[DOCUMENT EXTRACT]

------------------------

The demons had captured the princess (P) and imprisoned her in the bottom-right corner of a dungeon. The dungeon consists of M x N rooms laid out in a 2D grid. Our valiant knight (K) was initially positioned in the top-left room and must fight his way through the dungeon to rescue the princess.
The knight has an initial health point represented by a positive integer. If at any point his health point drops to 0 or below, he dies immediately.
Some of the rooms are guarded by demons, so the knight loses health (negative integers) upon entering these rooms; other rooms are either empty (0's) or contain magic orbs that increase the knight's health (positive integers).
In order to reach the princess as quickly as possible, the knight decides to move only rightward or downward in each step.

------------------------

[Records from a data source]

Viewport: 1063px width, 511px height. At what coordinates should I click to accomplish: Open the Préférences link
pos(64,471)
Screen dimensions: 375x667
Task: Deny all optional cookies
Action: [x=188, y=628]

------------------------

[DIRECTIONS] In the dungeon problem description, please state which directions the knight limits himself to moving in each step.

[SOLUTION TO THIS TASK] Only rightward or downward.